In the opening pages of Radcliffe's Gaston de Blondeville Willoughton's nostalgic ‘vision’ of the past glories of Kenilworth Castle contrasts with Simpson's harder-headed scepticism. While Willoughton declares that ‘Antiquity is one of the favourite regions of poetry’, Simpson replies: ‘Who ever thought of looking for a muse in an old castle?’ Having already seen the castle ‘by sun-light, and almost by no light at all’, Simpson has no desire to see it ‘by moonlight’ as well. Willoughton's aesthetic sense and Simpson's practicality together contain a faint echo of the discussion between ‘Arbuthnot’ and ‘Addison’ in Richard Hurd's Moral and Political Dialogues (1759). In the third dialogue, the Tory, ‘Arbuthnot’ experiences pleasurable ‘melancholy’ on exploring the remains of Kenilworth, but ‘Addison’ contradicts him roundly. He feels ‘sincere’ pleasure in ‘triumph[ing]’ over the ‘shattered ruins’. Kenilworth ‘awakens an indignation against the prosperous tyranny of those wretched times, and creates a generous pleasure in reflecting on the happiness we enjoy under a juster and more equal government’. Confronted with ‘so uncommon’ a vehemence, Arbuthnot argues crossly that Addison's position is ‘not so much of the moral, as political kind’.

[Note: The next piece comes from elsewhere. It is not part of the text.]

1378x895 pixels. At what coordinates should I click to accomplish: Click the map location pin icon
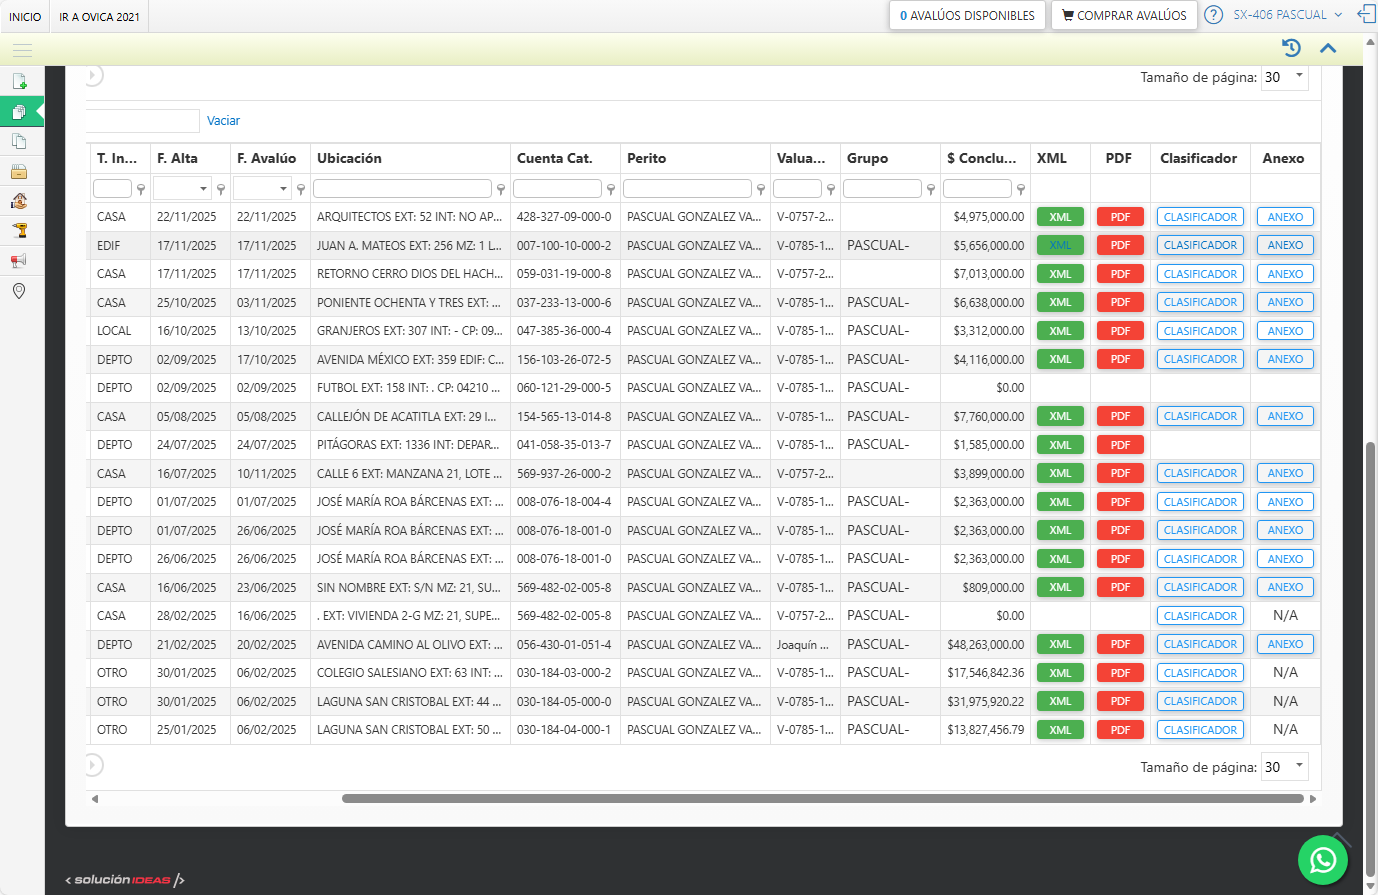(x=19, y=291)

Hurd's dialogue intervenes in a battle over the meaning of history. In his Remarks on the History of England Bolingbroke (who in his youth had supported the Jacobite cause) did not praise Stuart rule. Instead, he exploited the narrative of ancient liberties, arguing that such liberties were at their height under Queen Elizabeth. This allowed him to distance himself from his Jacobite past, to appeal to Protestant nationalism and to attack Sir Robert Walpole. Admiration for the past had strategic use. Hurd's account acknowledges this flexibility. The nostalgia sometimes associated with Jacobitism is collapsed together with both antiquarianism and the narrative of ancient liberties. Hurd's ‘Addison’ objects to this nostalgic (perhaps Jacobite) attitude. He implies that the liberties of the past are non-existent when weighed with those of the present. Moreover, by setting the dialogue a year after the failed Jacobite uprising of 1715, Hurd implies that the victory of the Whiggish narrative of history as progress was swift.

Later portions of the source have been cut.